Second, most of our end-users are provisioned over wholesale network access acquired from third-party carriers.  And most third-party carriers have chosen to deliver that access at the Internet layer, which effectively makes our end-users subject to the same Internet Traffic Management Practices that those incumbents impose on their own retail end-users, as follows.

  • Bell has indicated that its wholesale network access is not currently subject to any traffic management policies.
  • Cogeco indicates that its wholesale network access is subject to deep packet inspection with the single purpose of managing peer-to-peer applications. Content analysis is restricted to traffic classification only for traffic management purposes on upstream traffic. No content records are maintained.
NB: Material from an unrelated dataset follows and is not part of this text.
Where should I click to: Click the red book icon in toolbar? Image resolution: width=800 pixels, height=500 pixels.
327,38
No Internet traffic management measures are applied in the downstream direction.
  • Rogers indicates that its retail network access is subject to what Rogers describes as “a variety of network management techniques.  These techniques have evolved as the Internet has changed” to limit spam, viruses and other security threats.  We believe that the same network management techniques are applied to Rogers’ wholesale network access.
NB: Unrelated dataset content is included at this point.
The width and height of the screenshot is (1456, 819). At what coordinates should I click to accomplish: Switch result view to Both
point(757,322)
  • Shaw indicates that its network access is subject to Internet traffic management practices that reduce, to 80 Kbps per end-user, upstream bandwidth allotted to “P2P applications completing non-real-time file transfer activity” within serving area nodes experiencing “upstream congestion”.  These management practices are “not applied to downstream data transfer, real-time interactive or time-sensitive Internet applications.”
  • TELUS has indicated that its retail network access is subject to Internet traffic management in some areas where demand exceeds available network capacity.  These include areas where All Telecom Korea has end-users, and we believe the same traffic management is applied to TELUS’s wholesale network access.  When they identify congestion in these areas, TELUS will redistribute network capacity across all users by temporarily reducing the speed of the few heavy users.  This is intended to provide better speeds to the majority of other customers.
  • Videotron has indicated that its wholesale network access is, at speeds of 120 Mbps speeds or higher, subject to upload measures that Videotron has explained are to prevent users from congesting shared “upload channels” serving a few dozen modems.  Every 15 minutes, a system checks the usage rate for each upload channel.  If the usage rate has reached a threshold beyond which congestion is imminent, the system identifies the 120 Mbps and 200 Mbps modems on that channel that have uploaded a statistically significant amount of data. Uploading from these modems is then momentarily given lower priority. Depending on the severity and duration of the congestion, uploading speed may be slowed for these modems. When the amount of data uploaded by the modem is diminished or the transmission of data goes back to a rate that does not cause congestion, uploading will return to its usual priority.